Summoning Gran Mid back to the surface to catch the dragon in an ambush proved fruitless, but also illustrative. An explanation—the
only
explanation—occurred to Jav, poking tentatively through his mounting frustration. He was starting to realize that the only way the dragon could be anticipating his movements was by
knowing
them. Somehow, his opponent was extracting the necessary information from his own brain.

That he was vexed by the conditions of the “fight” was already obvious, and with this final realization, hopelessness stole in. How could he fight an opponent who could read his thoughts? The dragon had size, power, and that particular cunning which made it unassailable. Certainly he was outmatched. Defeated, he paused in the air, giving up his pursuit and giving in to the inevitable. The blue and white dragon seized upon this in elation, swooping in and clapping Jav between its two giant fore claws.

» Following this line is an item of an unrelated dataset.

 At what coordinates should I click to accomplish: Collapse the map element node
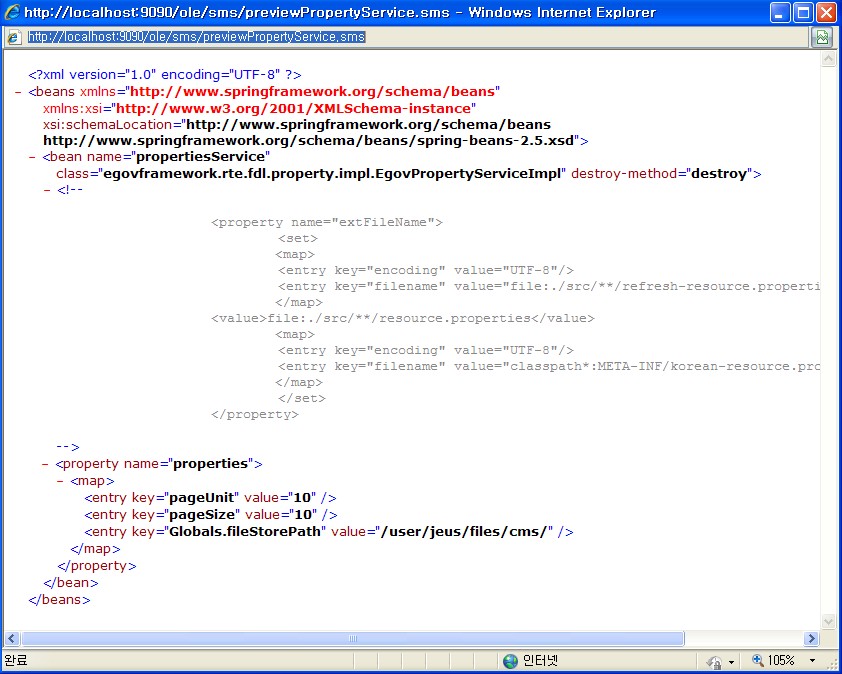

Smoke squeezed out in jetting wisps from between the dragon’s claws, but something was wrong. Before it could look between its claws to see what had become of its prey, Jav, by way of the Ghost Kaiser, was upon its head, the fingers of his right hand gripping the boney edge of the beast’s right eye socket while his left hand pressed down upon the middle of its brow. Bracing himself, he strove with the strength conditioned by thirty standard gravities and the added might of the Kaiser Bones to pry the top of the dragon’s head off. First, there was a succession of sounds like glass being crushed which gave way to a sharp crack. The bone broke far enough along the top of the skull to leave a gaping wound. Blood sprayed, and thick vessels, blue and red, snapped like elastic bands. With a final jerk, he tore free a rough triangle of the dragon’s skull top. He tore the ragged and scaly scalp free, flipped the bone shard around in his hands so that the sharpest end pointed down then drove this into the exposed brain.